_INSTRUCTIONS TO FOLLOW_:
Output the full listing again without altering anything.

_EXTRACTED INFORMATION_:

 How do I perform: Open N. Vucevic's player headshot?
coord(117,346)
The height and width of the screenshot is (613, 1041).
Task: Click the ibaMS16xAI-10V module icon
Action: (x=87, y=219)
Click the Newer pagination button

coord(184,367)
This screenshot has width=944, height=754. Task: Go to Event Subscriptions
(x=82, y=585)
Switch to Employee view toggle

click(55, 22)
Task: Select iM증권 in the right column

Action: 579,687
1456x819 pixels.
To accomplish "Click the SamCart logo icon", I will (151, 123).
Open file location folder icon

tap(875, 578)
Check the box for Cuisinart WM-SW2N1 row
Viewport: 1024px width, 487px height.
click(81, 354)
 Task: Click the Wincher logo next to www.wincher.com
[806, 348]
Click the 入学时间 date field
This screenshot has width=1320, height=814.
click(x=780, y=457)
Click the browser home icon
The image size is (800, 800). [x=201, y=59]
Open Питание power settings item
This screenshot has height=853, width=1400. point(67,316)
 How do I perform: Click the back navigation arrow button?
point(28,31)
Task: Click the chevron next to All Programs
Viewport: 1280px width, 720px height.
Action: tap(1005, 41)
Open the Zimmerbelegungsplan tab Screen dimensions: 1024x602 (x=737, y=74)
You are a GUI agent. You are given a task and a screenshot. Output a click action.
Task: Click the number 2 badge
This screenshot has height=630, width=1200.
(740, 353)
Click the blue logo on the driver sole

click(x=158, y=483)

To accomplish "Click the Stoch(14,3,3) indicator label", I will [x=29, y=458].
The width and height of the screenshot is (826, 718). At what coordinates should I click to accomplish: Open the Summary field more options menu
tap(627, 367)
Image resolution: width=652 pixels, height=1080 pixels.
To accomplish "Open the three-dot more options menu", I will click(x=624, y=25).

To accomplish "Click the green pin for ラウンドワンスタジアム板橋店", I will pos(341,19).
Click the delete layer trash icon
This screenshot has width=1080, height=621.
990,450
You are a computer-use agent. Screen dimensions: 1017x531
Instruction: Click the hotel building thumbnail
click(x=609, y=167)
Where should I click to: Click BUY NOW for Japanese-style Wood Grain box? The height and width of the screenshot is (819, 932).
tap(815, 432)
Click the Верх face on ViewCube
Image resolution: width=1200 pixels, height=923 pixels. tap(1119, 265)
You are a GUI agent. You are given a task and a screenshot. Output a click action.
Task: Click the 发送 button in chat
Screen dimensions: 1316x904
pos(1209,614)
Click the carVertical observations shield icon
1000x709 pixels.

_RESULT_:
 How do I perform: Open N. Vucevic's player headshot?
coord(117,346)
The height and width of the screenshot is (613, 1041).
Task: Click the ibaMS16xAI-10V module icon
Action: (x=87, y=219)
Click the Newer pagination button

coord(184,367)
This screenshot has width=944, height=754. Task: Go to Event Subscriptions
(x=82, y=585)
Switch to Employee view toggle

click(55, 22)
Task: Select iM증권 in the right column

Action: 579,687
1456x819 pixels.
To accomplish "Click the SamCart logo icon", I will (151, 123).
Open file location folder icon

tap(875, 578)
Check the box for Cuisinart WM-SW2N1 row
Viewport: 1024px width, 487px height.
click(81, 354)
 Task: Click the Wincher logo next to www.wincher.com
[806, 348]
Click the 入学时间 date field
This screenshot has width=1320, height=814.
click(x=780, y=457)
Click the browser home icon
The image size is (800, 800). [x=201, y=59]
Open Питание power settings item
This screenshot has height=853, width=1400. point(67,316)
 How do I perform: Click the back navigation arrow button?
point(28,31)
Task: Click the chevron next to All Programs
Viewport: 1280px width, 720px height.
Action: tap(1005, 41)
Open the Zimmerbelegungsplan tab Screen dimensions: 1024x602 (x=737, y=74)
You are a GUI agent. You are given a task and a screenshot. Output a click action.
Task: Click the number 2 badge
This screenshot has height=630, width=1200.
(740, 353)
Click the blue logo on the driver sole

click(x=158, y=483)

To accomplish "Click the Stoch(14,3,3) indicator label", I will [x=29, y=458].
The width and height of the screenshot is (826, 718). At what coordinates should I click to accomplish: Open the Summary field more options menu
tap(627, 367)
Image resolution: width=652 pixels, height=1080 pixels.
To accomplish "Open the three-dot more options menu", I will click(x=624, y=25).

To accomplish "Click the green pin for ラウンドワンスタジアム板橋店", I will pos(341,19).
Click the delete layer trash icon
This screenshot has width=1080, height=621.
990,450
You are a computer-use agent. Screen dimensions: 1017x531
Instruction: Click the hotel building thumbnail
click(x=609, y=167)
Where should I click to: Click BUY NOW for Japanese-style Wood Grain box? The height and width of the screenshot is (819, 932).
tap(815, 432)
Click the Верх face on ViewCube
Image resolution: width=1200 pixels, height=923 pixels. tap(1119, 265)
You are a GUI agent. You are given a task and a screenshot. Output a click action.
Task: Click the 发送 button in chat
Screen dimensions: 1316x904
pos(1209,614)
Click the carVertical observations shield icon
1000x709 pixels.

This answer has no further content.